Não é de hoje que o jornalismo brasileiro vive uma onda de passaralhos. Em 2015, o jornalista Pedro Ivo Tomé transformou o obituário que escreveu sobre Therezinha Ferras Salles para a Folha de S. Paulo em um post viral nas redes sociais. Isso porque, após ser demitido, Tomé escreveu o necrológio da assistente social e, como forma de protesto, criou um acróstico no qual se lê “Chupa Folha”. O veículo processou o jornalista, mas acabou perdendo o processo dois anos atrás.
O episódio trouxe à tona, à época, um olhar do grande público para essa seção pouco reconhecida no noticiário diário e que já teve dentre seus colaboradores gente do calibre de Gay Talese e Robert McG. Thomas Jr., cujos textos se tornaram grife do obituário do New York Times, onde escreveu de 1995 a 2000. Quando faleceu, no último ano do século passado, Thomas também foi biografado na editoria que, perdoe o trocadilho, ajudou a ressuscitar.

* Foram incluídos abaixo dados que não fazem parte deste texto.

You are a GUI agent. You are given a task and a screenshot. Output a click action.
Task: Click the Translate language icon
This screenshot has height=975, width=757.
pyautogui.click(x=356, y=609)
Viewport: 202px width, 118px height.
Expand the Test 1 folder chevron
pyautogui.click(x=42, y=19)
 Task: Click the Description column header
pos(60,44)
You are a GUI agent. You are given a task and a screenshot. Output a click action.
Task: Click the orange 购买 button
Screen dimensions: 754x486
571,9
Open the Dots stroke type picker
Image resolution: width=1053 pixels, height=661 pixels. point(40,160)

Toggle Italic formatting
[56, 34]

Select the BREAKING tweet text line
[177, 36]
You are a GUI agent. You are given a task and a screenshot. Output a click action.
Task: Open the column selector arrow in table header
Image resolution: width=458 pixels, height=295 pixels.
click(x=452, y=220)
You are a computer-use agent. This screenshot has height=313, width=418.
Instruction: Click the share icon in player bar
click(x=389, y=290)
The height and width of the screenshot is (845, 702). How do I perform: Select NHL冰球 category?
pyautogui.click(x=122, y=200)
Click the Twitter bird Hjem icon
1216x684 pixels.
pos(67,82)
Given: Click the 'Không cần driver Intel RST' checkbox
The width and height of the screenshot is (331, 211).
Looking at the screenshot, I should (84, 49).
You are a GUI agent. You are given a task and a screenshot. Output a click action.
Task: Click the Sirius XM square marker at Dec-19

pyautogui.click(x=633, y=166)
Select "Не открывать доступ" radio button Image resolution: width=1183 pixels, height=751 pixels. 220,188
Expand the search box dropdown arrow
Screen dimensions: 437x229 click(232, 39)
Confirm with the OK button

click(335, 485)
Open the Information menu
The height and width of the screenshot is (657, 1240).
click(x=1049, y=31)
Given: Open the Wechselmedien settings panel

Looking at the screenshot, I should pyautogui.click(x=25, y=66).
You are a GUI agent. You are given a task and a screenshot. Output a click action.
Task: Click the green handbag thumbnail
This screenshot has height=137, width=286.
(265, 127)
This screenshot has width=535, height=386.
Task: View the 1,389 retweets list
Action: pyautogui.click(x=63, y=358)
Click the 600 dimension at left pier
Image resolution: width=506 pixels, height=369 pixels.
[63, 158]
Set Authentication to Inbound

O livro das vidas, publicado pela Companhia das Letras com organização de Matinas Suzuki Jr., reúne o fino da prosa escrita para no NYT entre os anos 1980 e 2000.
“Para muita gente, é mais negócio ter um bom obituário no New York Times do que ir para o céu”, afirma Matinas no posfácio. Para quem acha que o obituário é uma espécie de fixação mórbida de jornalistas e leitores, basta uma leitura rápida para perceber que, em sua maioria, são textos sobre a vida de pessoas ilustres ou desconhecidas cujas vidas, por algum motivo, foram extraordinárias.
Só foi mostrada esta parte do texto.